Exercise input section start

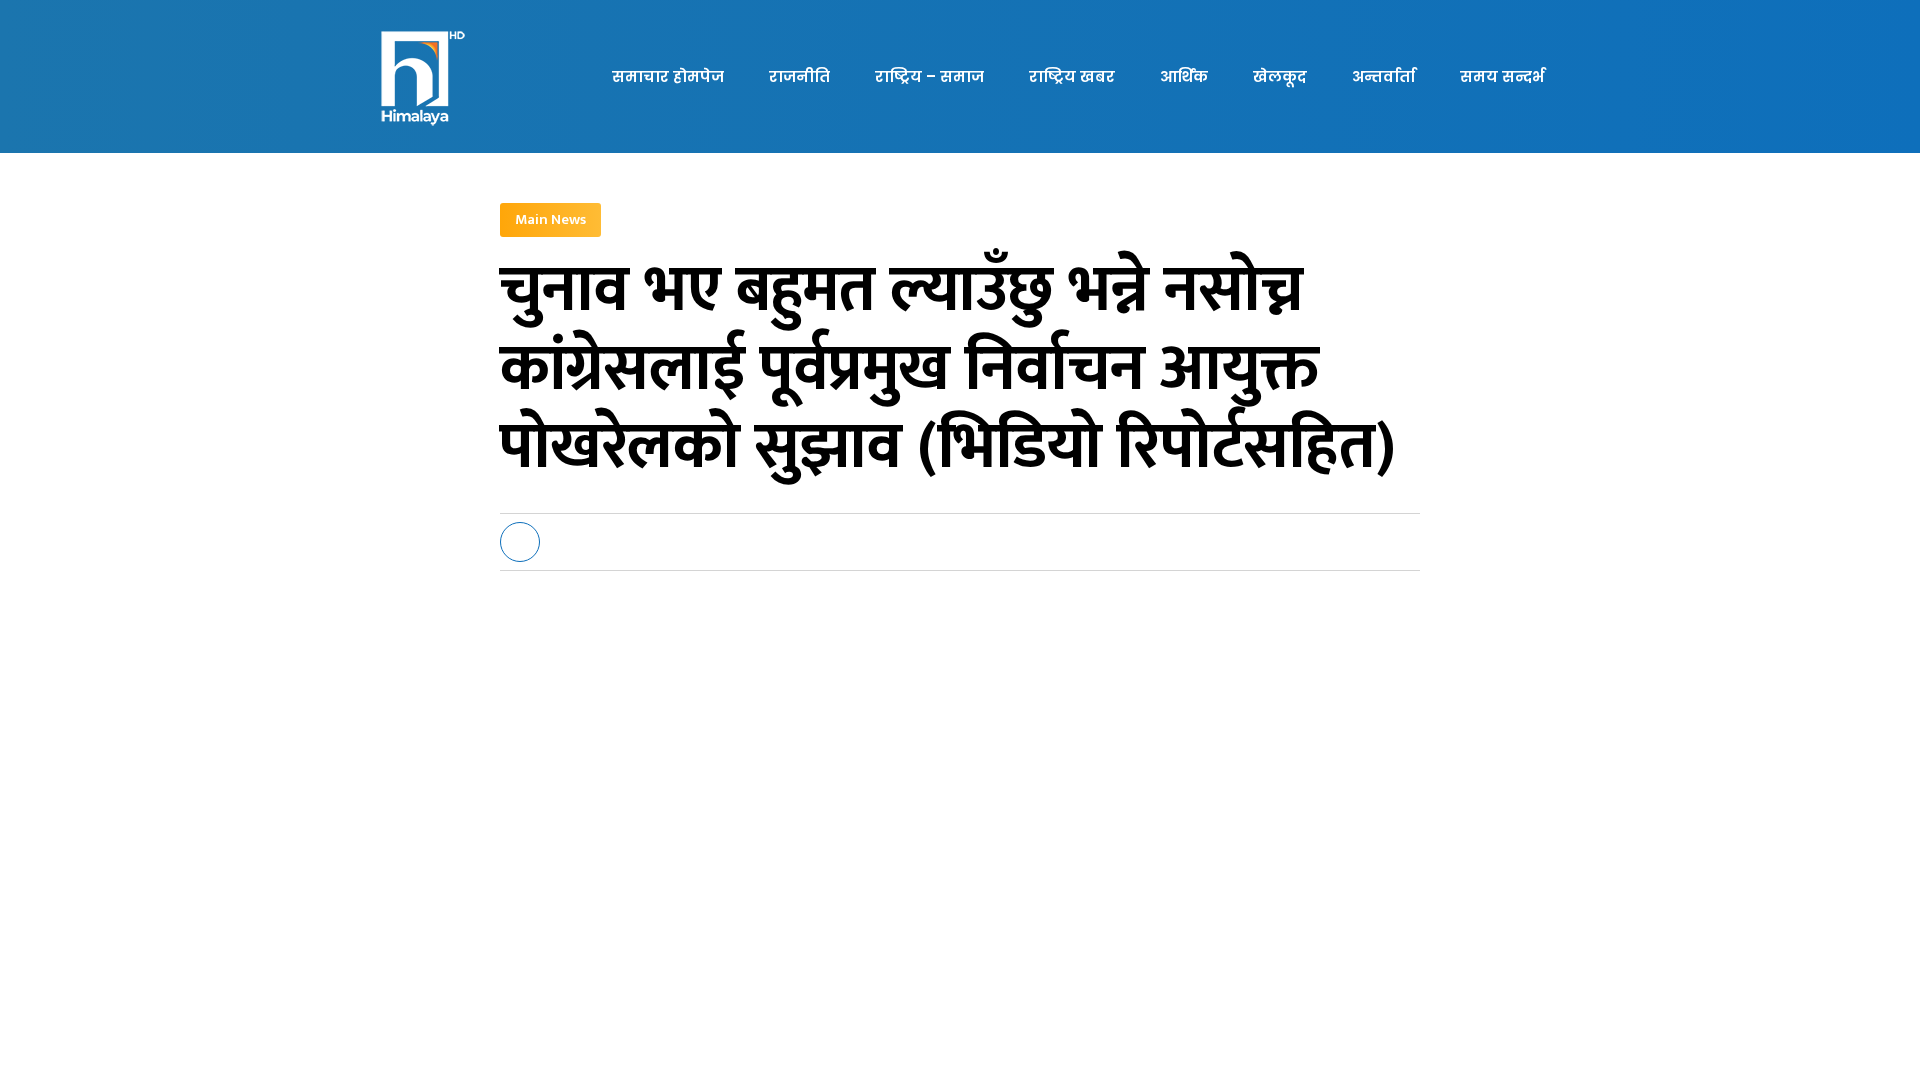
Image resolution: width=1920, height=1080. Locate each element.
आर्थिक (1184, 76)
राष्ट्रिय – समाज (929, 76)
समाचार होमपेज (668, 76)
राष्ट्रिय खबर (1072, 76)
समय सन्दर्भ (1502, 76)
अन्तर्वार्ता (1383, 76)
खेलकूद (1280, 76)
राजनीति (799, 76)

Exercise input section end
Exercise input section start

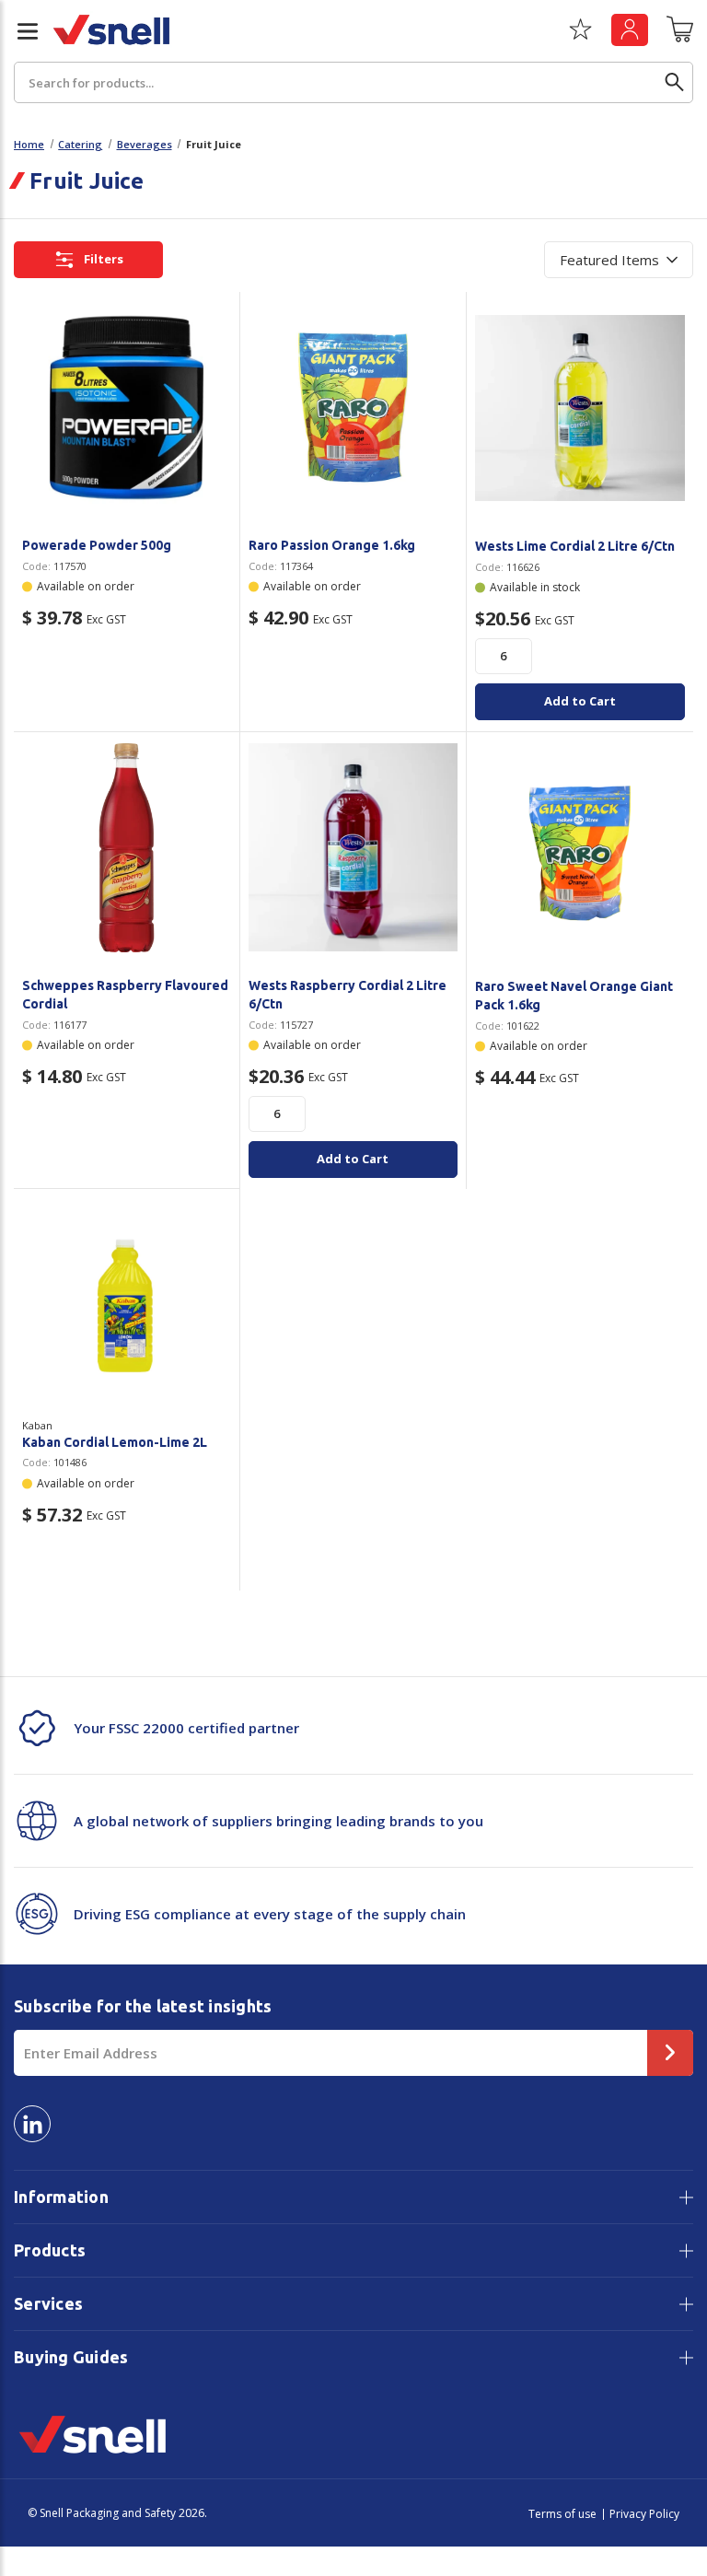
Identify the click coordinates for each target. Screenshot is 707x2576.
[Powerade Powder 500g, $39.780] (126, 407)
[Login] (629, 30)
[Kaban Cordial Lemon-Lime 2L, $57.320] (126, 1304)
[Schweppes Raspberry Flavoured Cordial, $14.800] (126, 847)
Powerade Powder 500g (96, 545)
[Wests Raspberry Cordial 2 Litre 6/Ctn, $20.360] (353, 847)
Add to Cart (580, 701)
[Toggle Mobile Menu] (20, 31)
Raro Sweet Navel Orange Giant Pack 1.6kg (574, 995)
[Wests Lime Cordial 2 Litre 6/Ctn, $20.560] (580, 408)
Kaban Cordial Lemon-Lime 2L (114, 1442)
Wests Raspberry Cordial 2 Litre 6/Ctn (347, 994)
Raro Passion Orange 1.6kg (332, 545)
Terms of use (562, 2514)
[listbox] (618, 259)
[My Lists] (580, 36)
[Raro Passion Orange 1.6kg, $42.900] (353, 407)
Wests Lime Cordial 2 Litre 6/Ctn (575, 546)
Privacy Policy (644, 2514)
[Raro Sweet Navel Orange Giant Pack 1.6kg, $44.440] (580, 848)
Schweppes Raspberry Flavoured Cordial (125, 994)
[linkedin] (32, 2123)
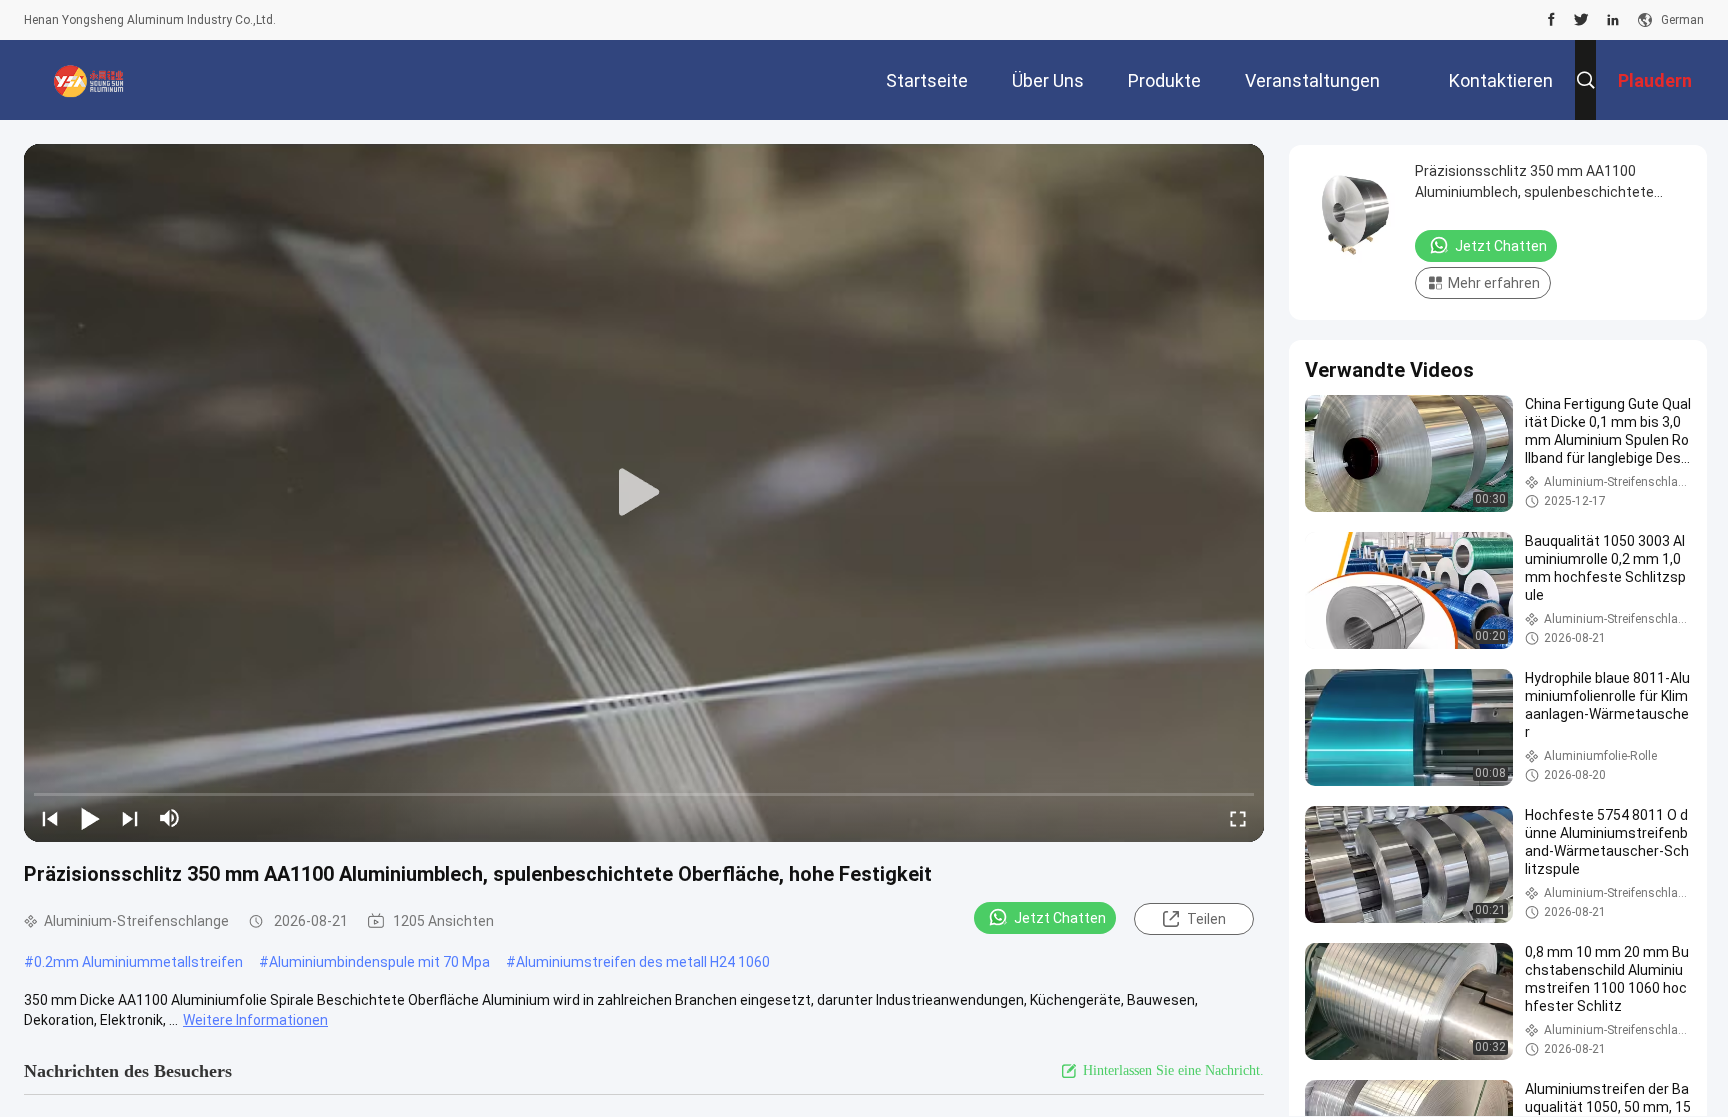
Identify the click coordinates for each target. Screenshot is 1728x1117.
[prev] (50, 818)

Exercise input section end

• [Your goal]
Reproduce the lines above, beginning at the line with "Image resolution: width=1920, height=1080." and stopping after the line with "राजनीति (799, 76)", exactly as they are.

• [Result of the exercise]
Image resolution: width=1920, height=1080. Locate each element.
आर्थिक (1184, 76)
राष्ट्रिय – समाज (929, 76)
समाचार होमपेज (668, 76)
राष्ट्रिय खबर (1072, 76)
समय सन्दर्भ (1502, 76)
अन्तर्वार्ता (1383, 76)
खेलकूद (1280, 76)
राजनीति (799, 76)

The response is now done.